▶ _Problem requirements_: Go to the line containing "Open the Items section" below; retype it and all following lines exactly, and leave out the pictures.

-- Given records follows --

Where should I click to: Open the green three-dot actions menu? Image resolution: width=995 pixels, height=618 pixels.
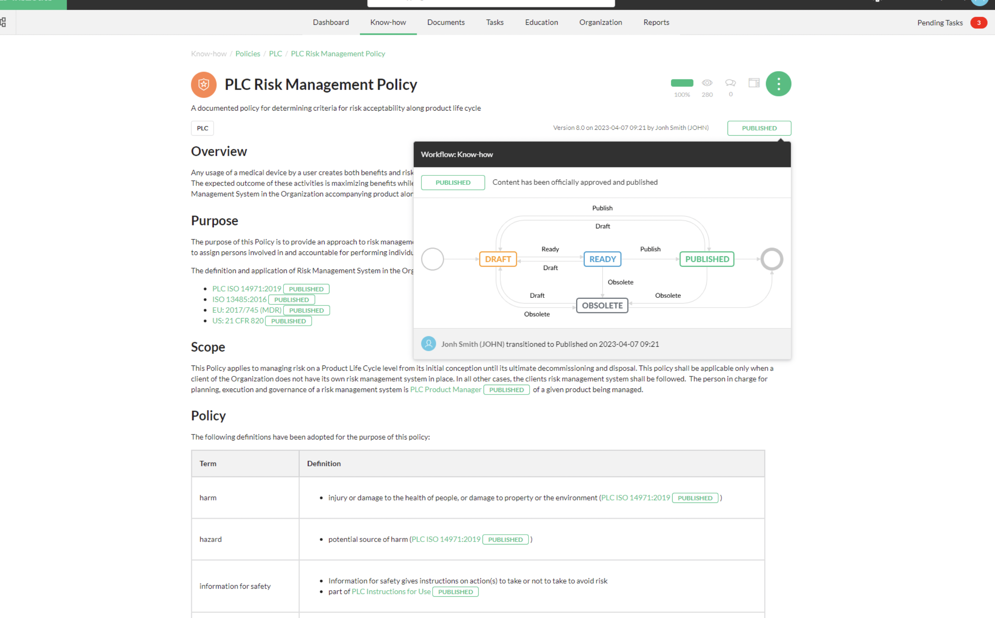point(778,83)
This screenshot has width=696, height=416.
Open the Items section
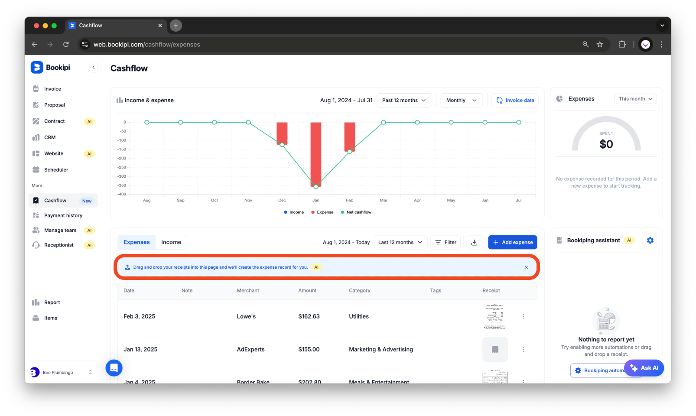[x=50, y=318]
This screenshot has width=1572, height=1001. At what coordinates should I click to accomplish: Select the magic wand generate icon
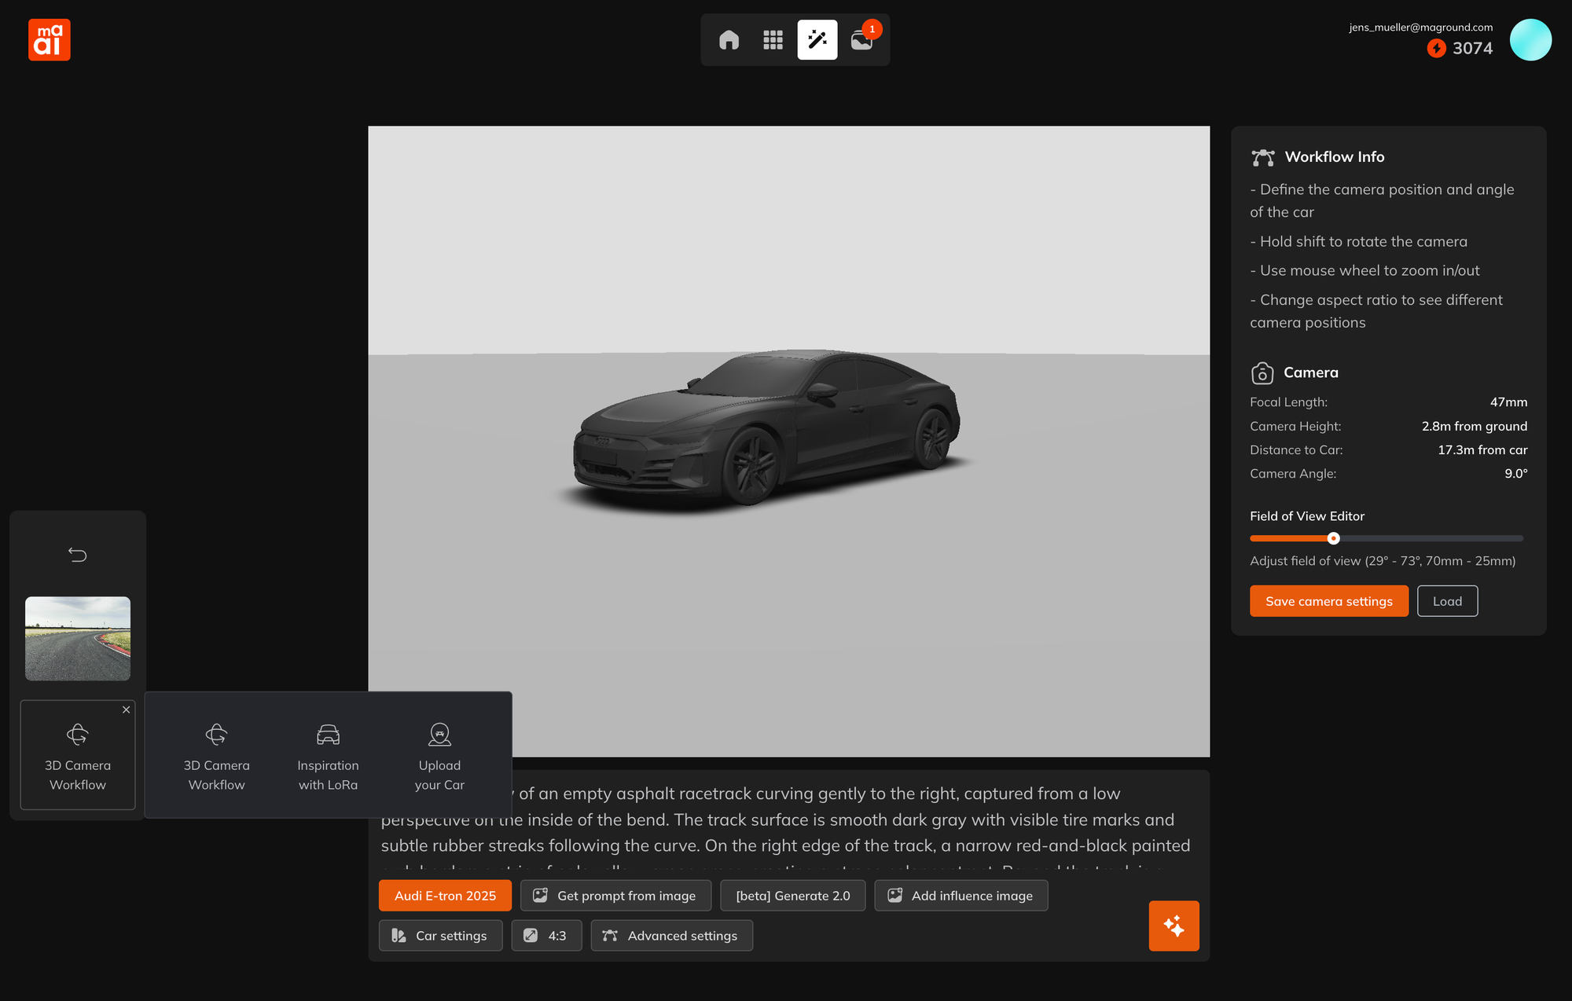click(817, 40)
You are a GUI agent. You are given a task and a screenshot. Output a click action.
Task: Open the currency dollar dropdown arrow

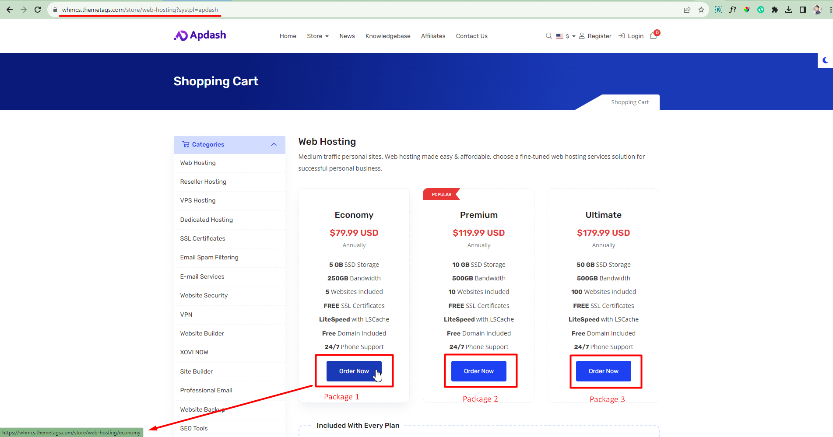click(573, 36)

-- Given records concluded --

▶ _Answer section_:
Open the Items section
[x=50, y=318]
This screenshot has width=1572, height=1001. At what coordinates should I click to accomplish: Select the magic wand generate icon
click(817, 40)
You are a GUI agent. You are given a task and a screenshot. Output a click action.
Task: Open the currency dollar dropdown arrow

click(573, 36)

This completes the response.